Daylilies! Come up every year. The only thing is that you get a bunch of flowers and then it just looks like big grass.

Impatiens are annuals but grow like crazy. They come in a bunch of colors.

We also have cranesbill geraniums which are perennials. They are kind of short and bushy and have lots of purple flowers.

I actually have a cactus growing in parts of my yard too. Someone gave my mom ONE leaf off the thing probably 15 years ago and it grew like crazy. So my dad brought me 3 leaves when we moved to this house and I plopped them on the ground and they are growing like crazy. If I could mail you one, I would.

We are not into high-maintenance flowers at my house, either.

I second the recommendation for day lilies. They are traditionally yellow, but also come in a gorgeous deep purple color. We alternated them in our yard and it is just a cacophony of color.

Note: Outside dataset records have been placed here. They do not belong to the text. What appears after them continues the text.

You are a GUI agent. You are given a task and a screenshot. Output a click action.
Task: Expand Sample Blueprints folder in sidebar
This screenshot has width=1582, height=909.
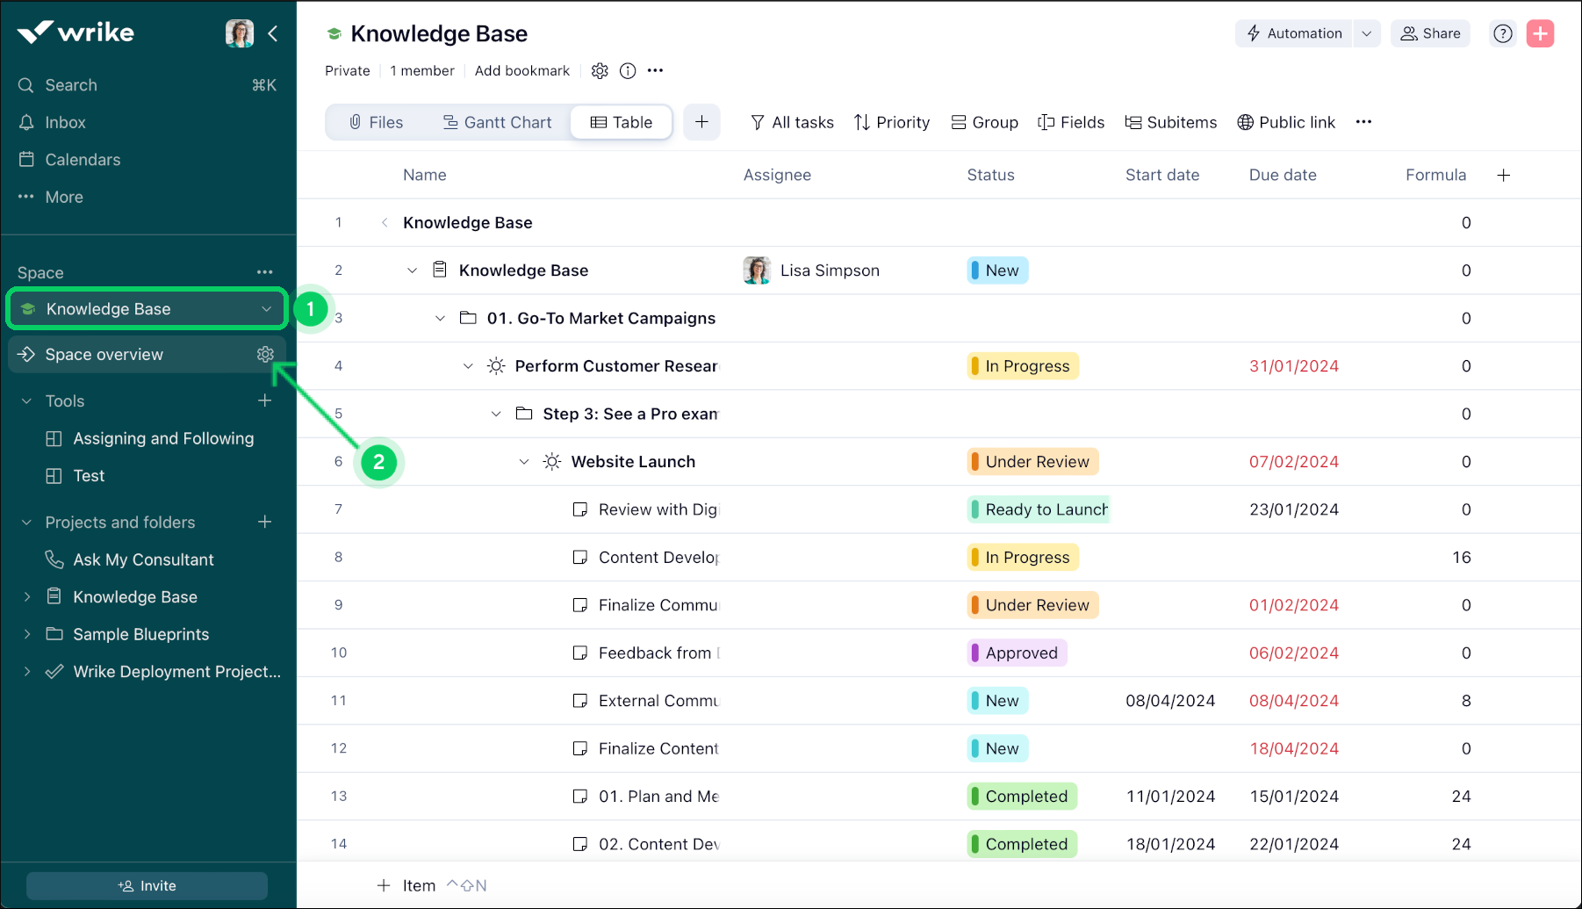(27, 634)
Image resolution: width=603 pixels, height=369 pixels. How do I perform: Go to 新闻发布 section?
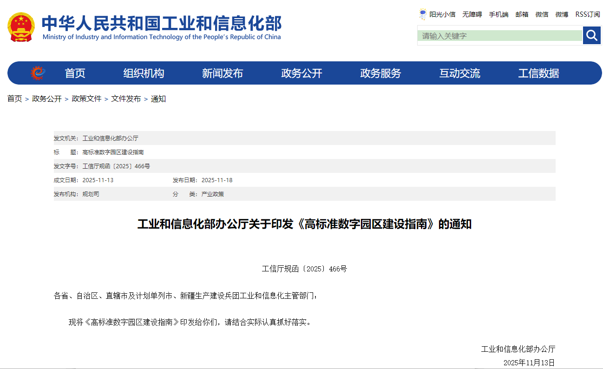(222, 73)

Since you're in the midwest, I also think you should consider Purple Coneflower (now it comes in other colors and varieties, too; we have a really pretty one called a "Sunrise" coneflower) and black-eyed susan. We have those in the front and back and they seriously will not die -- AND they bloom all summer long.

Third, if you're worried about watering them and/or don't want to waste the water, I would suggest getting some sedum. They come in a bunch of different sizes and are also known as "live forevers". The foliage can vary between green and blue-green and they do have flowers.

By the way, all of the flowers I just recommended are perennials -- which makes the gardening all the easier.

Good luck to Stephen!

Oh yes, I almost forgot, if you like succulents you can also check out "hen and chick", prickly pear cactus (native to the midwest, if you can believe it), and yucca. Just make sure you plant any succulent you get in full sun with well-drained soil. They prefer getting a little dry before they get watered.

try the hostas again- i'll bet it was a fluke that the ones you had died- they truly do flourish and should reproduce in a few years that you can break away some and move around.

i also second the daisies, echinacea, black eyed susans, lilies. they are all tall, though, so put them behind the hostas- you can throw some impatiens or other annuals inbetween in the front to make a border of sorts.

hydrangea is a lovely bush that starts small and gets huge- and flowers for a good long time.

the most important thing you have to do as a gardener is take care of your soil- it truly is worth it to invest in some good topsoil in your beds (cheaper if you get it by the yard at your nursery or even try craigslist) with some manure/fertilizer and if you can, some mulch on top to help keep moisture in (if you're like me and are spotty with the watering). it has taken us a few years but we are finally getting our outside to look decent! i love betterhomes and gardens for inspiration, btw, as well as just looking at other lawns that i like and making mental notes as to what specifically i like about them- good luck!

ps i said prayer for your brother- best of luck that he does well!!

Happy Birthday, brother-who-comments-as-Stephen!

CJ, Bluestone Perennials has a nice search engine that lets you plug in your soil and flower particulars and then spits back a list of what's in their catalog that will fit your situation. I can tell you what has never died in our subpar soil under neglectful circumstances and the occasional record-setting drought: Astilbes. Asters (the New England kinds, which are natives and hard to kill). Sedum (you don't have to get the brick-red autumn joy variety). Alchemilla. Veronica (for a ground cover).

Bluestone will send you perennials at the end of the season (we'll get ours in mid-September). This is a good thing: they can get established in the cooler, generally wetter conditions of fall and then start to grow next year. You won't see them at their best until 2010, because Bluestone ships small perennials -- if you want more bang in 2009, use the Bluestone search engine and then call around to local (not big-box) garden shops. The folks who sell perennials will have lots lined up for autumn, because that's the best time to plant them.